─── Data listing
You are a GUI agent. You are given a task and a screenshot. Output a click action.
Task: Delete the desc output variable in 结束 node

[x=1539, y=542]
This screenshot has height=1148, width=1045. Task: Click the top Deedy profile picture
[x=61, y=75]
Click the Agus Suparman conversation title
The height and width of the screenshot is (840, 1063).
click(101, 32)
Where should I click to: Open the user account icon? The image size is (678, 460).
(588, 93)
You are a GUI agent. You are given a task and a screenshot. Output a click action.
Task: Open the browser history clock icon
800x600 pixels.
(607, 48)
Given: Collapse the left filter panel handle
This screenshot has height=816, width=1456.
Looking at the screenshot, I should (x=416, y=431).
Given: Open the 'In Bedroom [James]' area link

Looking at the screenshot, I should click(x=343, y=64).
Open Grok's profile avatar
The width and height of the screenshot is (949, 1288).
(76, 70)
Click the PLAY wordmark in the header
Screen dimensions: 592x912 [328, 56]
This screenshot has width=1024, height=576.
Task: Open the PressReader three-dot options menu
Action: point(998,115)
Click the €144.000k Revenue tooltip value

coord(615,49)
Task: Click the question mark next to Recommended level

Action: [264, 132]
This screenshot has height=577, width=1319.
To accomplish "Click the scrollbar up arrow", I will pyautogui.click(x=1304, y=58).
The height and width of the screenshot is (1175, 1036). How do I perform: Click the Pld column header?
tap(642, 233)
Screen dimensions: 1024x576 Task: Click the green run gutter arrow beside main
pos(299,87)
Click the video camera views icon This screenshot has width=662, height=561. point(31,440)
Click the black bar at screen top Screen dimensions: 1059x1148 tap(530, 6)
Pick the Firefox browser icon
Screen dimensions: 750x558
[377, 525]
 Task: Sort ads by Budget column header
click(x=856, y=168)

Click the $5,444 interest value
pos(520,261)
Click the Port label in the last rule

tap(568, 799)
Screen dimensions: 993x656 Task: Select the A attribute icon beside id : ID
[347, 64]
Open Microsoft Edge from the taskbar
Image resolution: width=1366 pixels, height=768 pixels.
──────
Exercise directions: Gather all lines from the records above in which "browser" appears.

Solution for this task:
Task: Open the browser history clock icon
Pick the Firefox browser icon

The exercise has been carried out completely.